Tekking in Nepal's Khumbu ValleyBeginning in September, the age of solo trekking in Nepal effectively comes to an end. The country’s Ministry of Home Affairs announced recently that travelers visiting the Himalayan country will be required to hire support staff of either a porter or a guide. The policy shift won’t affect groups of hikers, however, as they were already required to travel with a government approved trekking agency.

This move comes in the wake of the brutal murder of a Belgian trekker who was hiking solo in Nepal’s Langtang National Park earlier this year. Government officials believe that by requiring all hikers to have support staff with them at all times there will be a level of supervision and accountability in place that isn’t there now. It should also ensure travelers remain safe while in remote areas of the country while also providing more jobs for local porters and guides.

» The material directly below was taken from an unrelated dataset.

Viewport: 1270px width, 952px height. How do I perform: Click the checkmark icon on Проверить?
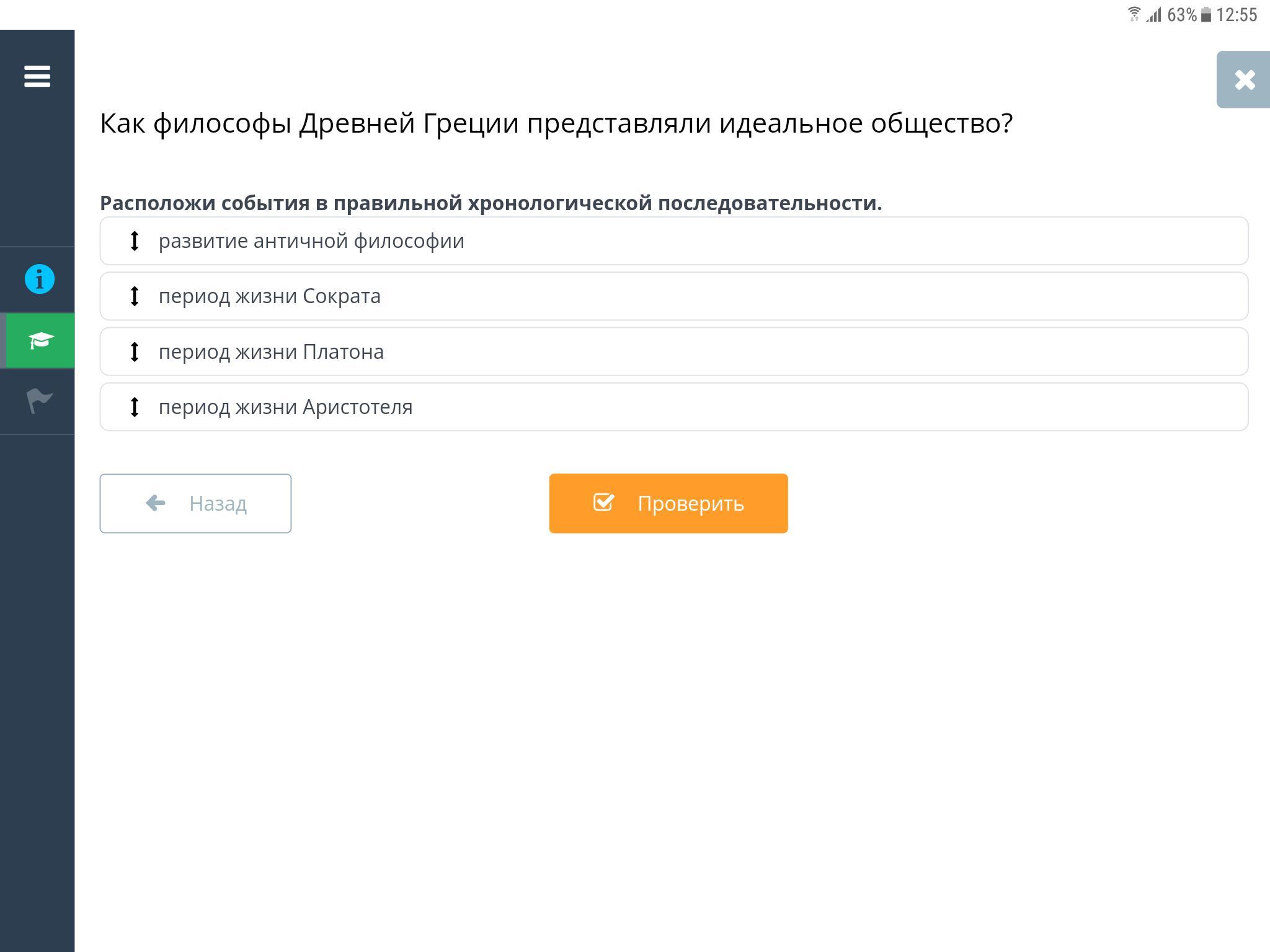(603, 502)
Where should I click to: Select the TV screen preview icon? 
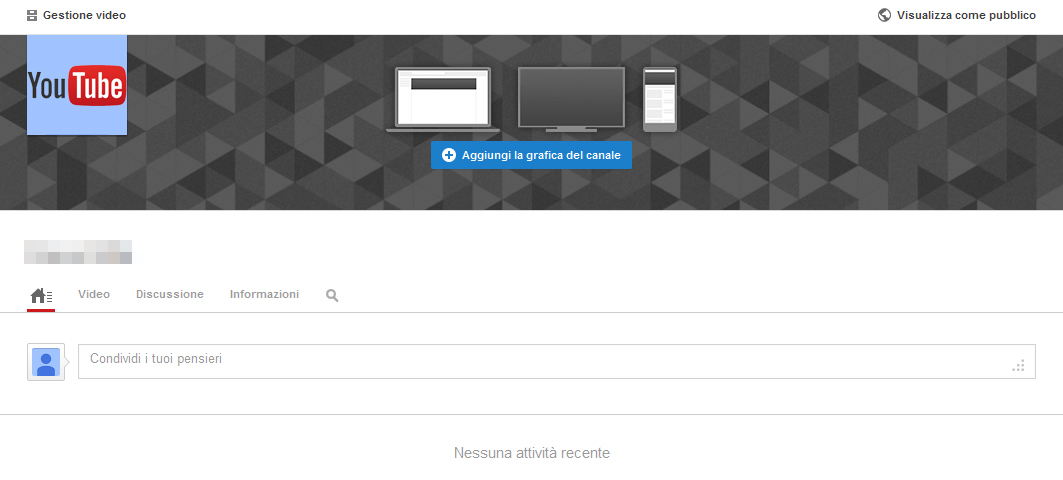coord(571,99)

Hiring a guide or porter shouldn’t have a significant impact on travel budgets for solo trekkers who are often experienced travelers looking to visit the Himalaya on the cheap. The government of Nepal estimates it will mean an increase of about $10 per day, which they believe will have no impact on the number of tourists who visit the country.

A solo trek in Nepal has been a popular escape for adventure travelers for decades and it is a shame that it will no longer be an option. On the other hand, if it keeps visitors safe and employs more of the local guides then it is hard to argue against this move.